### WHAT IS REQUIRED:
Give back every record below precisely as written.

*** DATA RECORDS Section Begins ***

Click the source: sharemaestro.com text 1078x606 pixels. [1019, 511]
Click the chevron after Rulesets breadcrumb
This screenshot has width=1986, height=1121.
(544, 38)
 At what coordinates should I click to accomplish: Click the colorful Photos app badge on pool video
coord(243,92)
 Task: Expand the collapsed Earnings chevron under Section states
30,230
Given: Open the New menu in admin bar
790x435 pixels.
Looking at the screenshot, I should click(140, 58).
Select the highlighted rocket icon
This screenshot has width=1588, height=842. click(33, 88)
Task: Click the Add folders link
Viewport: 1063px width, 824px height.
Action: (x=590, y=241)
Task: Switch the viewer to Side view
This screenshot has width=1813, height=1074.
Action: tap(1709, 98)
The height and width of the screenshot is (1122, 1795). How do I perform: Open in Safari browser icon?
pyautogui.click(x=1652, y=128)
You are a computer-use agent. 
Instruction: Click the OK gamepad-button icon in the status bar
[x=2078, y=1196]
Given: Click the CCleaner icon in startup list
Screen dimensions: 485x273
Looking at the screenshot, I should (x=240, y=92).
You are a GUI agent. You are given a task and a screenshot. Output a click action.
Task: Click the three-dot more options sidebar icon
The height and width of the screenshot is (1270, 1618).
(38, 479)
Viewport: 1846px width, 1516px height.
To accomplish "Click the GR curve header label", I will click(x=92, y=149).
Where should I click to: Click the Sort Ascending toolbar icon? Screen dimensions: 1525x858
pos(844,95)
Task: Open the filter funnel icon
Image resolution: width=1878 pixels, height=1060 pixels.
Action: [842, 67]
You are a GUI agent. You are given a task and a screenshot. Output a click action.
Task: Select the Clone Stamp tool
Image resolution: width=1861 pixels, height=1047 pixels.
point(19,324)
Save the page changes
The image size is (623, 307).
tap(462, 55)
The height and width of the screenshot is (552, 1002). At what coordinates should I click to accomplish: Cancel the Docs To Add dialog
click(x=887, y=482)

*** DATA RECORDS Section Ends ***

### ANSWER FOR THE TASK:
Click the source: sharemaestro.com text 1078x606 pixels. [1019, 511]
Click the chevron after Rulesets breadcrumb
This screenshot has width=1986, height=1121.
(544, 38)
 At what coordinates should I click to accomplish: Click the colorful Photos app badge on pool video
coord(243,92)
 Task: Expand the collapsed Earnings chevron under Section states
30,230
Given: Open the New menu in admin bar
790x435 pixels.
Looking at the screenshot, I should click(140, 58).
Select the highlighted rocket icon
This screenshot has width=1588, height=842. click(33, 88)
Task: Click the Add folders link
Viewport: 1063px width, 824px height.
Action: (x=590, y=241)
Task: Switch the viewer to Side view
This screenshot has width=1813, height=1074.
Action: tap(1709, 98)
The height and width of the screenshot is (1122, 1795). How do I perform: Open in Safari browser icon?
pyautogui.click(x=1652, y=128)
You are a computer-use agent. 
Instruction: Click the OK gamepad-button icon in the status bar
[x=2078, y=1196]
Given: Click the CCleaner icon in startup list
Screen dimensions: 485x273
Looking at the screenshot, I should (x=240, y=92).
You are a GUI agent. You are given a task and a screenshot. Output a click action.
Task: Click the three-dot more options sidebar icon
The height and width of the screenshot is (1270, 1618).
(38, 479)
Viewport: 1846px width, 1516px height.
To accomplish "Click the GR curve header label", I will click(x=92, y=149).
Where should I click to: Click the Sort Ascending toolbar icon? Screen dimensions: 1525x858
pos(844,95)
Task: Open the filter funnel icon
Image resolution: width=1878 pixels, height=1060 pixels.
Action: [842, 67]
You are a GUI agent. You are given a task and a screenshot. Output a click action.
Task: Select the Clone Stamp tool
Image resolution: width=1861 pixels, height=1047 pixels.
point(19,324)
Save the page changes
The image size is (623, 307).
tap(462, 55)
The height and width of the screenshot is (552, 1002). At what coordinates should I click to accomplish: Cancel the Docs To Add dialog
click(x=887, y=482)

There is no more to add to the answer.